Jimmy Wales Looking To Establish Open Source Search Engine

Paul Glazowski,


We all love the concept of open source. It excites us. Despite the fact that the vast majority of computer users rely on creations born of a proprietary nature for most, or even all of their daily tasks, a big soft spot for Tux & Friends still exists. In an ideal world, everything would be “open”. I’m sure you’d agree.

There’ve been some great successes in the OS world. Linux, for one. It’s not the most popular platform out there today by any means, but the fact that a great deal of attention and support is still given to the kernel championed for years by Linus Torvalds and others is a very good thing. And it seems only to be gaining more traction as time presses on. We’re already (or should we say finally?) seeing PC manufacturers begin to offer desktops and laptops with Linux variations, most notably Ubuntu at the moment due to popular demand. That’s no doubt a fantastic development, as well. All around good news on that front.

On the Web, there’s an even more successful creation built upon an open source motto. It’s called Wikipedia. I’m sure you’re familiar with the name. The brainchild of Jimmy Wales, a somewhat soft-spoken yet very ambitious OS nut, Wikipedia is currently enjoying its place as one of or even perhaps the most popular website on the planet. Everyone uses it. Even its most fervent critics are more likely than not to use or have used it as a reference at one point or another.

Wales hasn’t stopped there, either. He’s built Wikia, a for-profit venture that’s supposedly growing at a very impressive rate. And just recently we learned that he and his co-conspirators want to enter the world of search.

Wikia announced just last Friday that they had acquired LookSmart, a site specializing in search. What Wales and gang intend to do with their purchase is to place Grub, a technology built into LookSmart, under an open source license and have it as a basis on which to build a “community-developed search site.”

So…open source search, huh?

If we’re talking about ideal outcomes, sure, “Open Search”, or whatever the product might eventually be named, can indeed become another Wikipedia of sorts. It could be popular as heck, and have the critical mass to keep everything in check. It could evolve to one big golden nugget, giving industry veterans reason to quiver, even shed some tears. (Wales of course wants to go all the way, eventually contesting with Google for top slot in the search industry.)

That’s not at all a likely scenario, though. Sure, it’s possible. Anything’s possible. Yet for all the benefits of open source search, I don’t see the concept-turned-reality becoming much more than something of a second-tier novelty, even with a big name like Jimmy Wales with his honorable Web-based heritage to back it up.

I agree wholeheartedly with Wales' assertion that “search is part of the fundamental structure of the Internet and should be transparent and open.” Only, I would find it much more in the interest of the searching public if a regulatory body (or several) or simply a critical mass of users were to force existing stalwarts – Google, Yahoo!, MSN, Ask, etc. – to “open up” themselves.
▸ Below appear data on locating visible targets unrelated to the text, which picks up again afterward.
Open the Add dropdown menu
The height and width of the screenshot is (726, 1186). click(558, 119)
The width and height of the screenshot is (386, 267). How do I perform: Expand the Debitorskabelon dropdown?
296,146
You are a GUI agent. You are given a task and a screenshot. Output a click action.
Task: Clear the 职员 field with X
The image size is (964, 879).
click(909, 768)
To establish yet another engine to promote search “the way it was meant to be” isn’t likely to achieve what Wales wishes it to.
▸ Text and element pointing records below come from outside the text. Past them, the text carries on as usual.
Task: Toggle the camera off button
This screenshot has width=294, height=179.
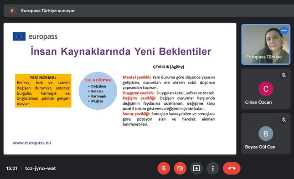Action: coord(180,169)
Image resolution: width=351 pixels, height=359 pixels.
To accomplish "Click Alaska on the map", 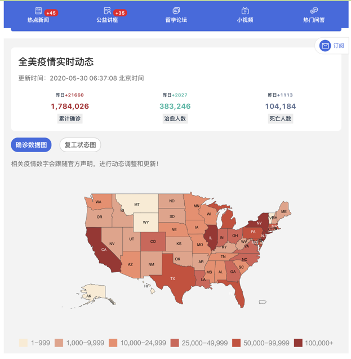I will 90,294.
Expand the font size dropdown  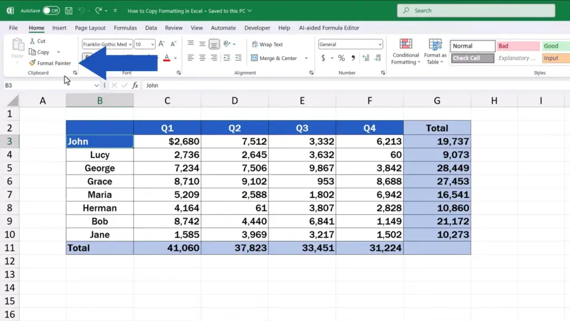(x=153, y=44)
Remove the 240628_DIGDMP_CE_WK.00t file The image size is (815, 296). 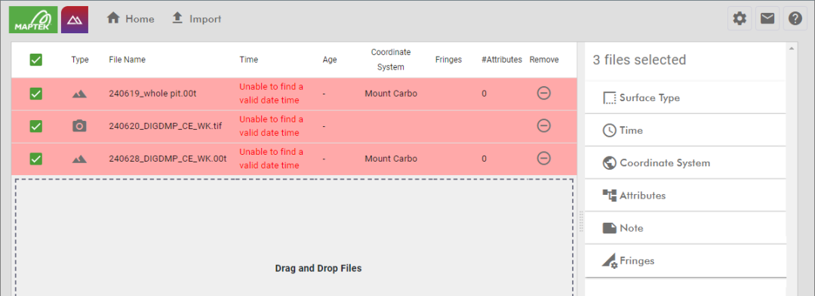pos(543,158)
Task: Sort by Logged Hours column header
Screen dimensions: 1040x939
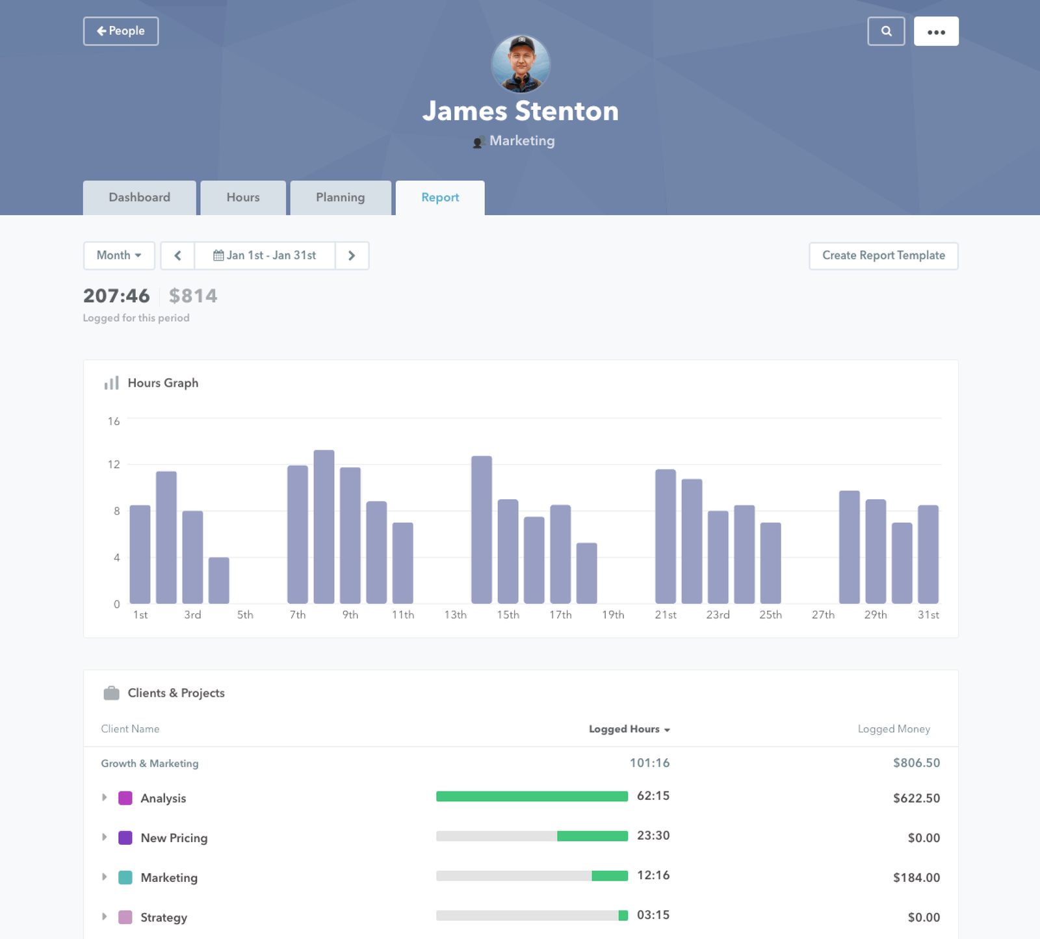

There’s no doubt that the market in the long run will be better off with a stern push toward a complete, across-the-board source-opening transition. If Wales chooses to make that happen with the introduction of his own community-created-and-managed search engine, so be it. We should not, however, expect a runoff result (a la Wikipedia).

But, if we do see a major shake up in the search industry with Wales’ creation coming out on top, I’ll gladly eat my words.